*Problem description*
Retype the passage from the account of the Boost Hospital maternity ward, starting at "The midwives of" and ending at "among us women.".

*Given passage*

Gulalai* reached our clinic in a very critical condition. After giving birth to her eleventh child at home, she had not stopped bleeding. At the clinic, we quickly realised that surgery was needed to save her life.
Women are generally not allowed to give consent for medical procedures in this region of Afghanistan. Before we are allowed to operate, we have to get the permission of the male "care taker".
This is first of all the husband or also the brother, brother-in-law, uncle.... Like yesterday, precious minutes of desperate waiting often pass by until we finally hold the longed-for little piece of paper with the blue fingerprint of one of these persons – indicating their agreement – in our hands.
Then we can take the patient to the operating theatre for the life-saving procedure.
Women among women
The moment I pass through the large double doors of the maternity ward, which remain closed to men, I sense a relaxed atmosphere this morning.
The midwives of the night shift laughingly exchange the latest news with the day shift. They are all dressed in pink uniforms, different only in the magnificent headscarves that are allowed to slip off our heads here among us women.
I recognise Gulalai in one of the beds, relieved to see her smiling faintly back. She seems to have survived the night in good shape.
The team management reports more than 40 births during the night. So, despite increasing warfare in the surrounding areas, and the numerous roadblocks, almost a normal number of births again for the delivery room of Boost Hospital.
At the moment, all the patients seem to be stable, so I can start my rounds with the two young Afghan doctors.
We are just in the 10-bed room where our patients are recovering after caesarean operations, when suddenly one of the midwives rushes in from the delivery room. I don't speak Pashto, but I immediately understand that it is an emergency.
While we run into the delivery room, my colleague translates the two key words: "shoulder dystocia".
Shoulder dystocia is an obstetric emergency, whether in my home country Germany or here in Afghanistan.
The handgrip that saves lives
My eyes briskly scan the eight beds in the labour ward, each containing a woman who has already given birth or is still in labour, separated by thin curtains.
In the centre left I see two midwives standing next to a woman. The atmosphere is tense. We hurry over and immediately see the stuck head of the baby.
Relieved, we look at each other and the tension slowly falls away
My colleague and I quickly perform the moves we have trained for and practised, and after a seemingly endless minute, we are able to release the baby's trapped shoulder. A moment later, we place the baby on the mother's stomach.
The newborn is pale, limp and does not start breathing even after stimulation. We hurriedly cut the umbilical cord and bring the child to the resuscitation area. We start the ventilation.
My colleague checks the heart rate and happily informs me: "about 100 beats per minute". This is a good sign.
After several deep breaths with the ventilation bag, the newborn slowly becomes rosy and starts to breathe regularly. At first, he only whimpers hesitantly, but then we hear two strong cries.
Relieved, we look at each other and the tension slowly falls away.
Exhausted but happy
We bring the little boy back to the exhausted mother. When she sees the sex of the baby, she starts to beam.
My colleague interprets for me: this is her seventh child, but she only has one living boy at home.
Bibi Sahida* comes from a remote district of Lashkar Gah. She travelled for several hours to give birth in our hospital. Her colourful, beaded dress is stiff with road dust, her hair traditionally braided into many plaits. Numerous dusty bangles clink on her arm as she reaches for my hand. She will pray for me, my colleague translates.
How wonderful that Bibi Sahida was able to reach our clinic despite the difficult security situation and that we were then able to help her in this medical emergency,
I am very happy that the little boy survived and that my young Afghan colleague managed the difficult situation for mother and child so well.
But, also a kind of sad feeling always rises in me at these moments: knowing that women here in Helmand are often happier when they have given birth to a boy rather than to a girl.

*Given material*
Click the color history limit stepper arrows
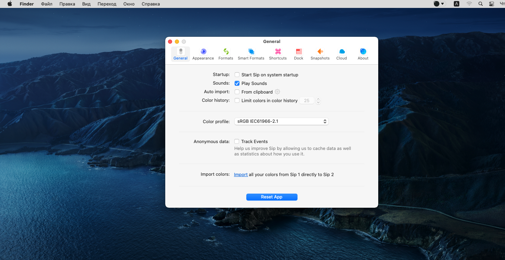 click(x=318, y=101)
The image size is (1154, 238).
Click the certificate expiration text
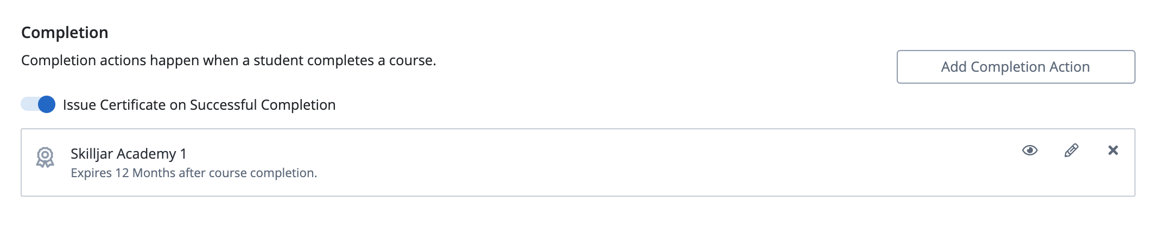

*Finished exercise*
The midwives of the night shift laughingly exchange the latest news with the day shift. They are all dressed in pink uniforms, different only in the magnificent headscarves that are allowed to slip off our heads here among us women.